グリーフケアを学んでいるときにある先生が時々おっしゃっていたことです。
愛する人を亡くすのも辛いが、愛していない人を亡くすのも辛い
遺族会などに来られる方のほとんどは愛する人、愛するご家族を亡くし、その悲しみをどうすればいいのか、自分の気持ちをどう立て直せばいいのかという辛いお気持ちを抱えています。
あの時もっとこうすればよかった。
辛すぎて思い出の品を見ることができない。
亡くなったご家族と似たような姿の人を見かけるとどきっとしてしまう。
家族が元気でいる人がうらやましい。
亡くなった人に会いたい、声が聞きたい。
仏壇に話しかけている。
夢に出てきてほしいと願っている。
納骨するにはまだ心の準備ができていない。
ちょうど同じ季節が来ると時間が戻って苦しくなる。
こんなに辛く悲しい気持ちを、他の人はどうやって抱えながら生きているのか聴きたい。
このように、亡くなった人を愛していたからこそそれだけ悲しみも深いといえるでしょう。
心療内科に通っている人も多いですし、食欲や睡眠にも影響があることもとても多いです。
一方、亡くなった相手は家族であっても愛していなかったという場合の悲嘆もすさまじいものがあるようです。
「自分の人生は一体何だったのか」という悲嘆。
昔はもしかし愛情があって家族になったのかもしれません。
しかし、一緒に生活するにつれ、愛情は枯渇し、本心ではもう愛していないのに別れるという決断もできず、体裁のためにずるずると一緒にいる・・・・。
自分が自分として生きる人生が半分失われている状態をずっと続けてきて、そんな中配偶者が亡くなる。
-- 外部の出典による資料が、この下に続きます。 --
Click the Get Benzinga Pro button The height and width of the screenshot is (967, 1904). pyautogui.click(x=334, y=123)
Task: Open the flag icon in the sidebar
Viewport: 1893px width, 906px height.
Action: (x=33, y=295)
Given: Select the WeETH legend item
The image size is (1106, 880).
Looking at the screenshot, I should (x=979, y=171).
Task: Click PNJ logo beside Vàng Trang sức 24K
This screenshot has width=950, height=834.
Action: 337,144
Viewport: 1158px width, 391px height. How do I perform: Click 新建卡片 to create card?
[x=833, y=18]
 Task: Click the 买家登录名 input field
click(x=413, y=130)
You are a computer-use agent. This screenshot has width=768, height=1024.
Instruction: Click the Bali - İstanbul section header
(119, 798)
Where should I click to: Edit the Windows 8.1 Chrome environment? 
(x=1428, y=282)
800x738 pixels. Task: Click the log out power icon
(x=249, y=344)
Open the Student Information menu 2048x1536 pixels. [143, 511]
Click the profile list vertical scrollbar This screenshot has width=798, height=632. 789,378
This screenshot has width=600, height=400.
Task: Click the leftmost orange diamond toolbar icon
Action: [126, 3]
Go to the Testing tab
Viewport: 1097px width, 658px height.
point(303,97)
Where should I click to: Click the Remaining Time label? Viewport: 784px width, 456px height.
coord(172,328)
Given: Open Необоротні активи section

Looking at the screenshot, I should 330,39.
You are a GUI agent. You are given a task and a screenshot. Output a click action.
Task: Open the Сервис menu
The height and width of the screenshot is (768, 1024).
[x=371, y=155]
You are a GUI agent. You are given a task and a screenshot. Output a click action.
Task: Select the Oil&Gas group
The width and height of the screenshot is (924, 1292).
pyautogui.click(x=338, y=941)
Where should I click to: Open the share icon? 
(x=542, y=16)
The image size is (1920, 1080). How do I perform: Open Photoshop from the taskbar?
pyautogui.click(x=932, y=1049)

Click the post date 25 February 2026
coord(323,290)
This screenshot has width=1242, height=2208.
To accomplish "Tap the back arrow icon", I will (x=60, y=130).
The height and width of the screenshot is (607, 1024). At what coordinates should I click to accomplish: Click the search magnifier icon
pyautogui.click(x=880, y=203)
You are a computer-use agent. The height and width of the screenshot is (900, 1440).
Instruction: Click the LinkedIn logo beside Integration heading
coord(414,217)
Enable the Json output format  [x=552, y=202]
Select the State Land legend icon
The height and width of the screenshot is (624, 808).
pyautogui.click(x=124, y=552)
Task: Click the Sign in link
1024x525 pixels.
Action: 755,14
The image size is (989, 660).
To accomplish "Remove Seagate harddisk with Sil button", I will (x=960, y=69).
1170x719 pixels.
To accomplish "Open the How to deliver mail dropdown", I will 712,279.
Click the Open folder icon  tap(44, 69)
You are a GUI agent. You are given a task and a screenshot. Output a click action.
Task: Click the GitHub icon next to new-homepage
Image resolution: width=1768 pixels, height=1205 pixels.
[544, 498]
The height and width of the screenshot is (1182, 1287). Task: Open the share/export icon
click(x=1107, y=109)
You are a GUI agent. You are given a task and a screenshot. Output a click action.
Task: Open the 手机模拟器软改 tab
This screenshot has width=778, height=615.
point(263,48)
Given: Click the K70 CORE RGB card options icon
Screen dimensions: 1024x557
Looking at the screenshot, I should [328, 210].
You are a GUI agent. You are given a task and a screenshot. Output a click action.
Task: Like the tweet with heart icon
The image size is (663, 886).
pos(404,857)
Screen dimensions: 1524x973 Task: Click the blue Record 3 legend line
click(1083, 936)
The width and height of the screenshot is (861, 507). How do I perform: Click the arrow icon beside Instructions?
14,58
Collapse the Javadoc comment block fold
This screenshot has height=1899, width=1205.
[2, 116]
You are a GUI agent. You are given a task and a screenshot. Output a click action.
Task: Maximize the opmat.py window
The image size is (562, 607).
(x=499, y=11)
すると自分がこれまで本当の意味で生きてこなかった、そのことがとても苦しく、愛していない人と一緒にいるということが一体誰のためになるのか、なんのためになるのかという問いに問われるのでしょう。
「私の人生一体なんだったの。」と。
愛していなかった配偶者の死によって、「自分の人生を喪失していた」というスピリチュアルペインに直面することになります。
それまでは生きたいように生きてこれなかったという痛みです。
故人に会いたい、寂しいという愛おしさからくる悲嘆とは異なる苦しみですね。
それまでの人生で、我慢せざるを得ないことが多かったり、理不尽な思いや悔しさ、怒りなども心の奥にはあることでしょう。
愛していないにも関らず、その人と一緒にいなければならなかった状況というのは過酷です。
今回は短いですが、ここまで。
読んでくださりありがとうございました。